The father forsakes his desires to satisfy his children. We may lose sleep over some urgent office work to please our superiors or co-workers. Eventually it can be seen that if we want to please everyone, then we have to sacrifice a lot of our own happiness.In reality, however, because of our intrinsic spiritual nature, the motivation of all our work is to please someone else.
On the other hand, if we are happy with everyone then it can only happen if we are able tolerate the little and big disharmonies in our relationships. We train ourselves not to consider flaws of others very seriously. This can happen when our spiritual perceptions based on scriptures are well developed and we are focussed on attaining higher spiritual goals. By this maturity we are not affected by the transient material reality. We have leant to be fully satisfied in any material circumstance.
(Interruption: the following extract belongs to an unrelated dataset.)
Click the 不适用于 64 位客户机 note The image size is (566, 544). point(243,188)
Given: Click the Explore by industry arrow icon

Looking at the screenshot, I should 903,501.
To please others and to be pleased by others is a desirable situation impeded by one great limitation. We the minute parts of Krishna have limited consciousness. Our capacity to understand and reciprocate with others is limited.
Children rarely appreciate the sacrifices parents make for them and usually blame them for not being perfect parents even though parents have nothing but the children’s welfare in their hearts. Likewise parents often fail to identify and address the needs of children despite the best of intentions. Neither can a husband fully understand his wife nor the wife her husband, though sharing an intimate relationship. These are true scenarios in the lives of all people.
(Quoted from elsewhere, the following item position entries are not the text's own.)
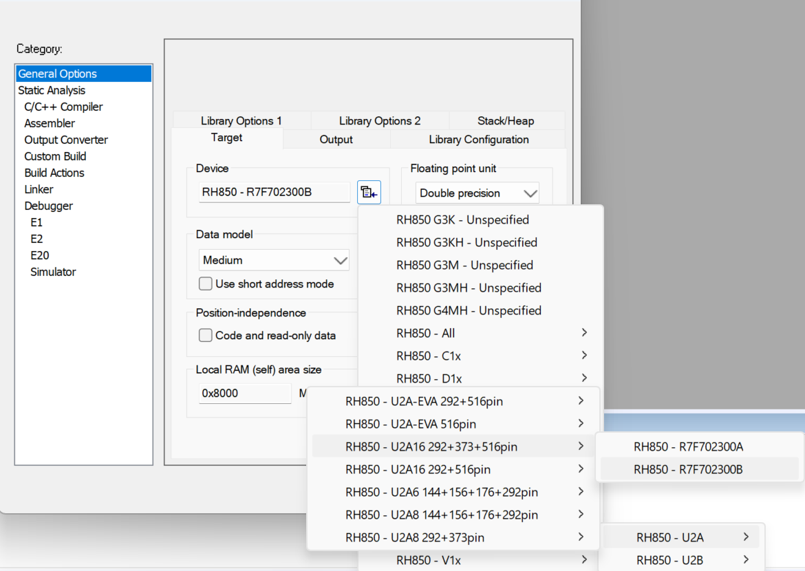Enable Use short address mode checkbox
Image resolution: width=805 pixels, height=571 pixels.
click(206, 284)
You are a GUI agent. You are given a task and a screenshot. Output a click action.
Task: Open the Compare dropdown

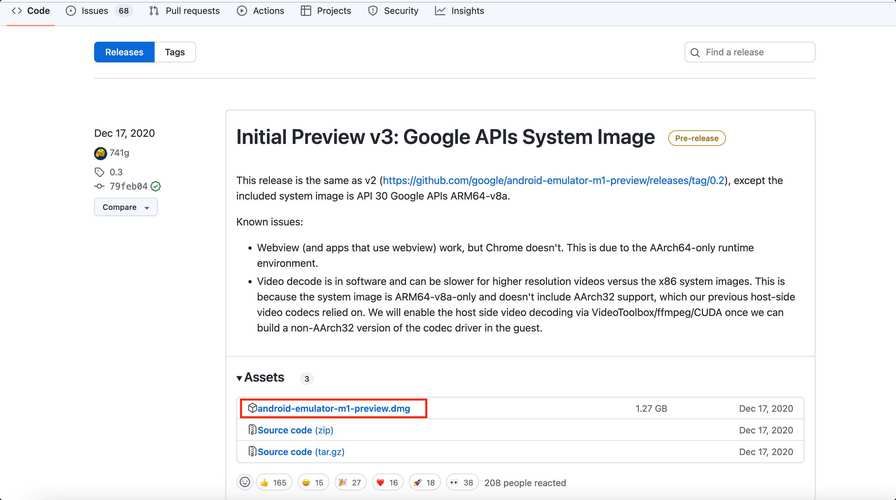[125, 207]
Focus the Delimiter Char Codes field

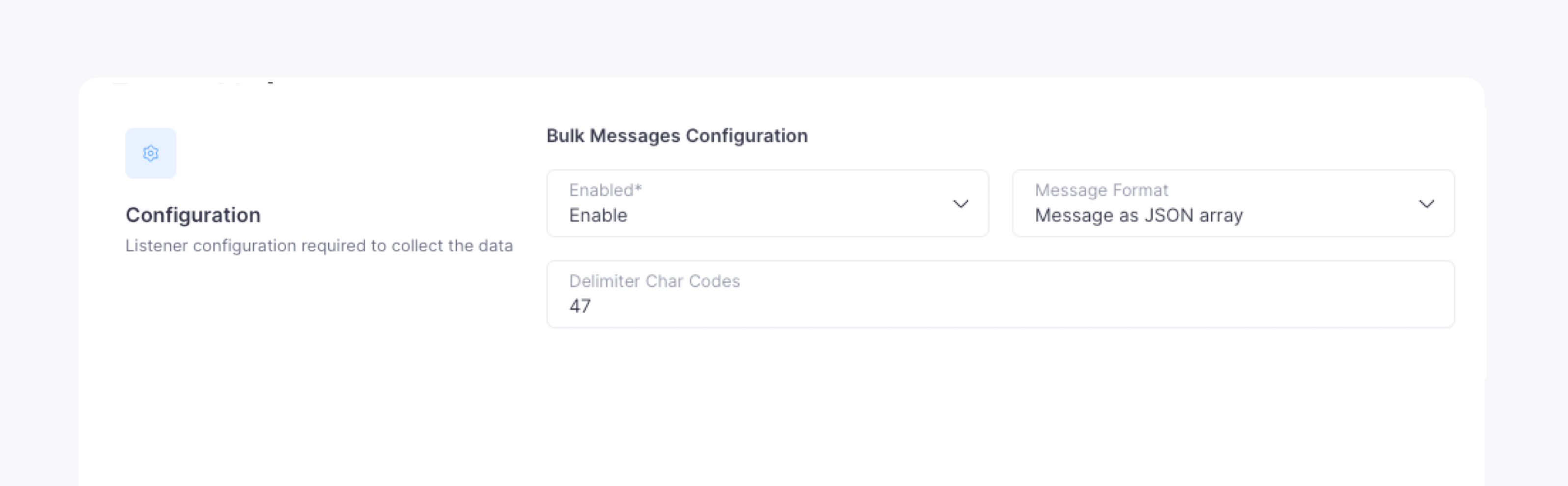point(1000,294)
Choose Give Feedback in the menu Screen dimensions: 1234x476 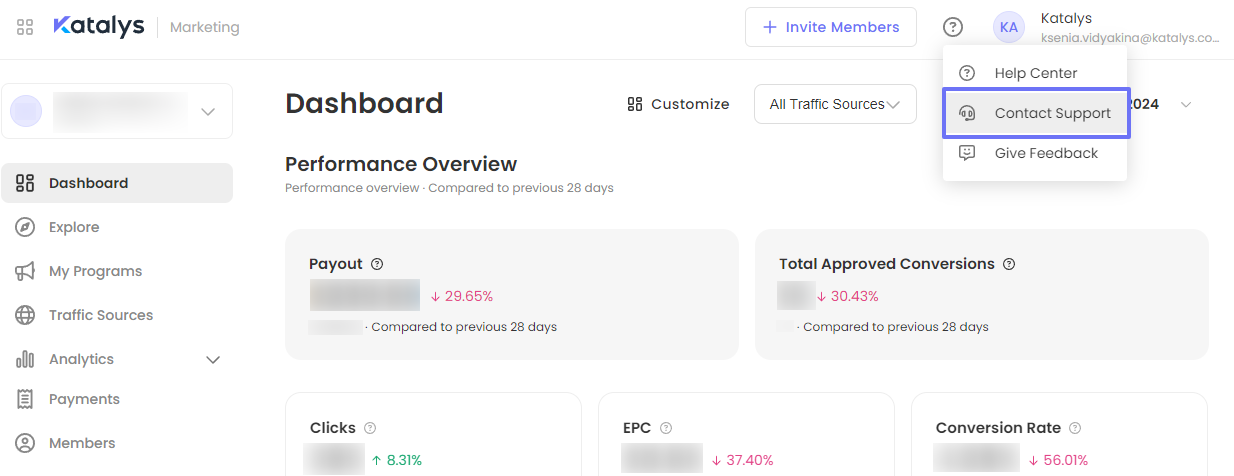[1035, 153]
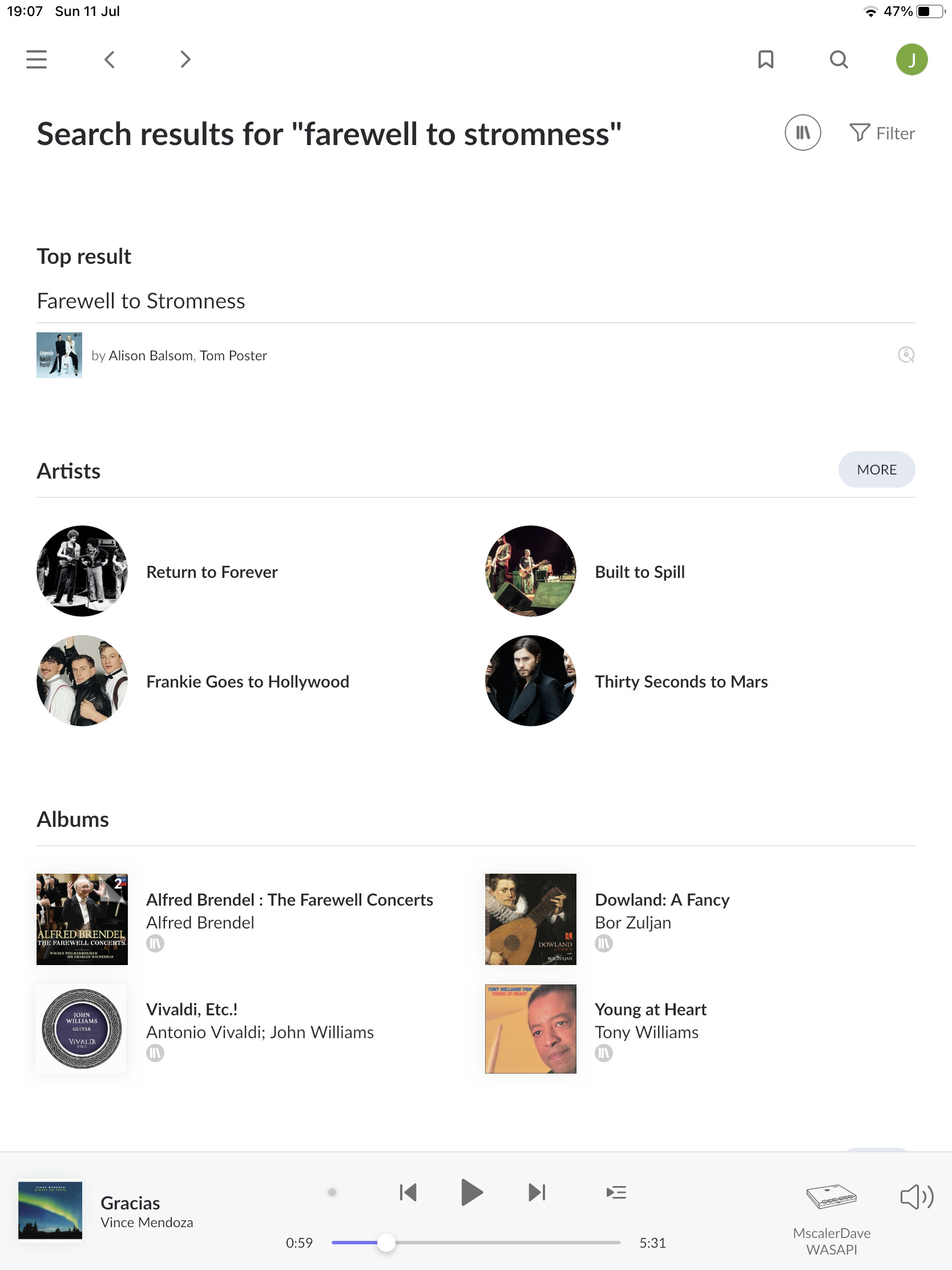Open Return to Forever artist

pyautogui.click(x=212, y=572)
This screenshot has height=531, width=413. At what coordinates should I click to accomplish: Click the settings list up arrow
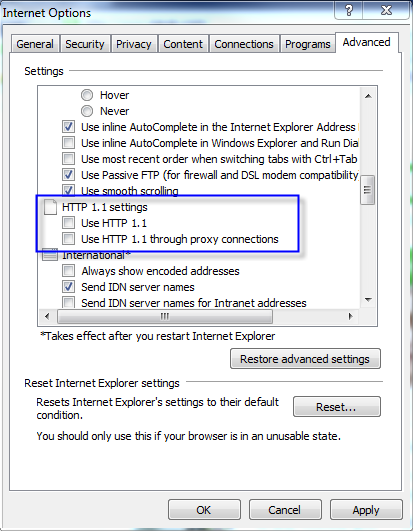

Over and above our limited consciousness, due the material condition, each one of us is so engrossed in seeking our own happiness and contemplating our own seemingly insurmountable troubles that our sentiments of empathy are easily surmounted by our anxieties.
Krishna is great and He alone is conscious of all living beings. Present in every heart, he is fully aware of their situation. He alone can understand and reciprocate with everyone. That is His supreme power. That is God.
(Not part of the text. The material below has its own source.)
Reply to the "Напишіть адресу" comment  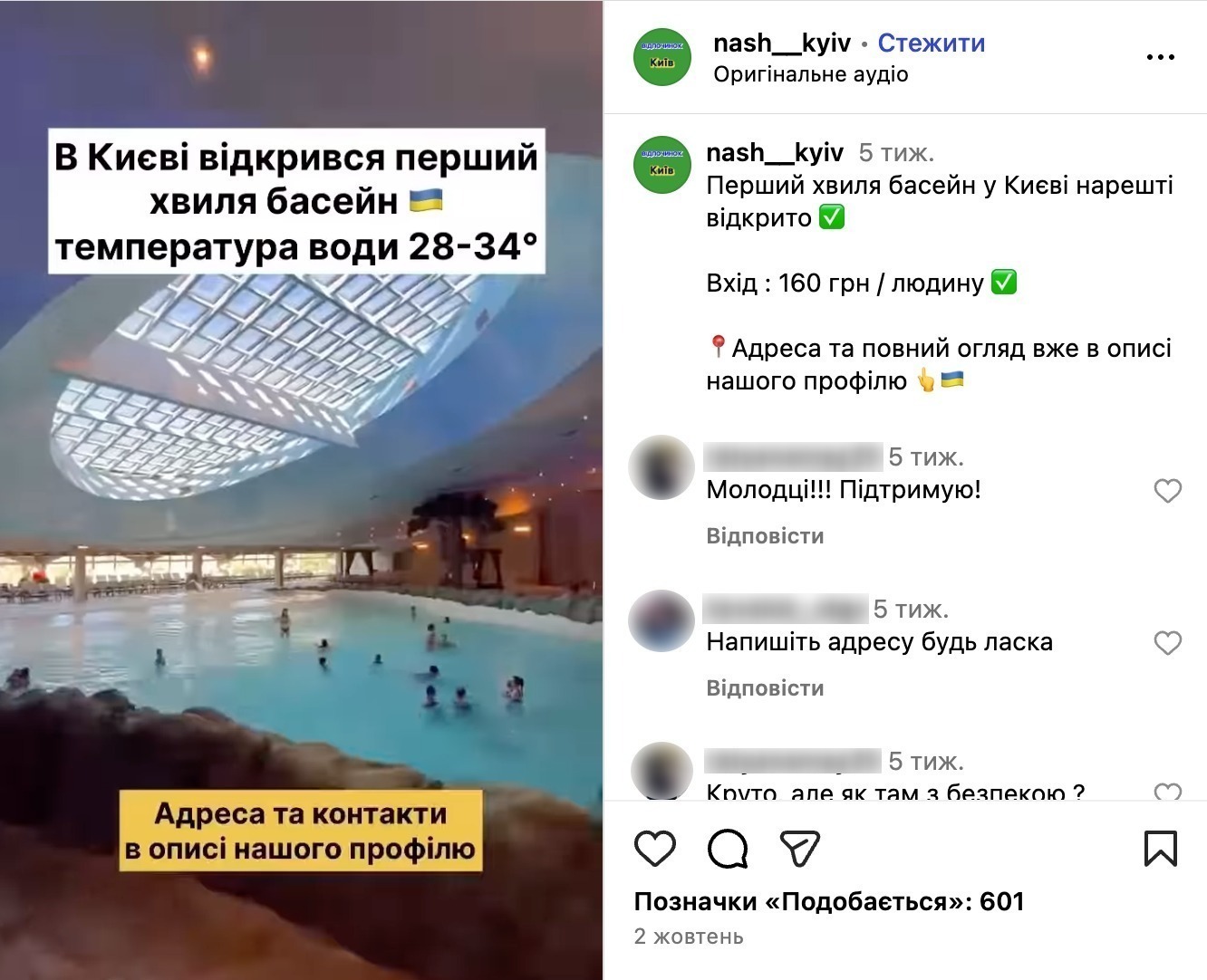click(x=765, y=688)
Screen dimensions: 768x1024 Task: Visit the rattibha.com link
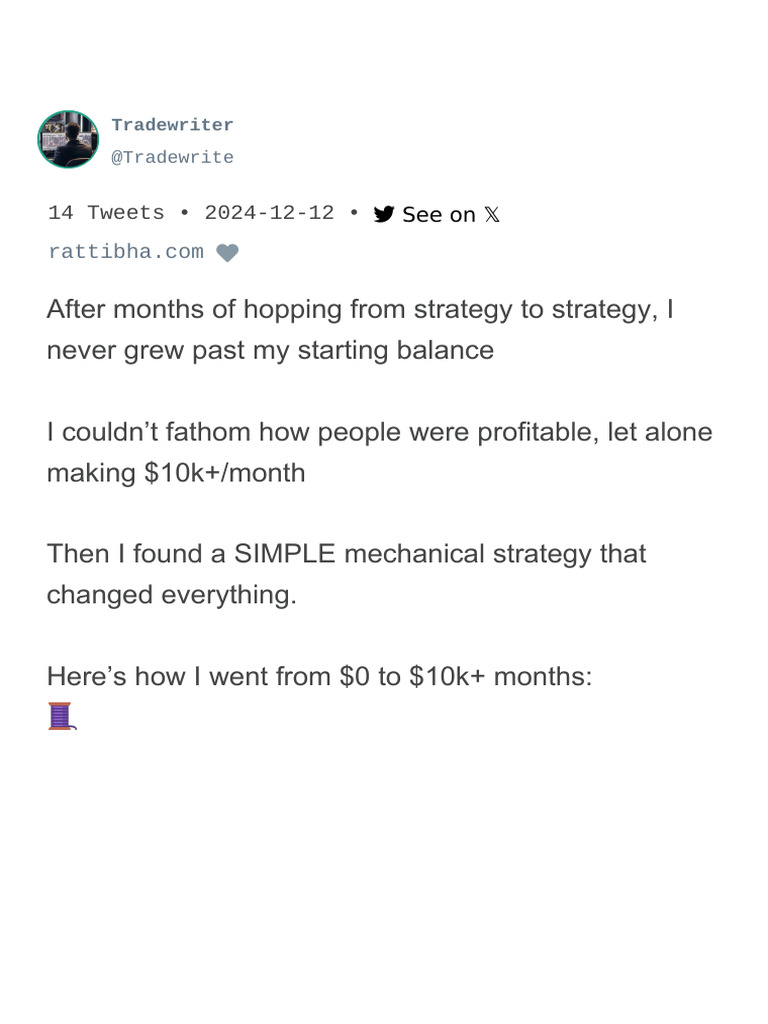(126, 252)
It’s a virtue to sacrifice our happiness for the sake of others. It’s strength and wisdom to not hold any grudge against anyone and to remain satisfied in any condition. Such attitudes are close to our original spiritual nature. Such attitudes are pleasing to Krishna.
“One who is not envious but who is a kind friend to all living entities, who does not think himself a proprietor, who is free from false ego and equal both in happiness and distress, who is always satisfied and engaged in devotional service with determination and whose mind and intelligence are in agreement with Me-he is very dear to Me.”
Excerpt From: HDG A.C. Bhaktivedanta Swami Prabhupada. “Bhagavad-gita As It Is – Macmillan 1972 Edition – 12.13-14 Translation
To practically achieve these virtues it is important to develop a strong desire to please Krishna. The instructions of the Lord in the Gita manifest on the top most layer of consciousness and assert over all other considerations in responding to circumstances. It is this that helps us deal with the imperfections of our day-to-day life.
This desire to please Krishna out of love for Him is called bhakti.
One can maintain perfect equanimity when there is an intense desire to follow the direction of Krishna. Such an attempt even if slight, leads to great inner developments in terms of transcendental knowledge (jnana) and detachment (vairagya). These are the basis of peacefulness in events when something we like does not happen or something we don’t like does.
Thus, bhakti makes us empathetic, peaceful, gentle as well as strong enabling us to please everyone and be pleased with everyone.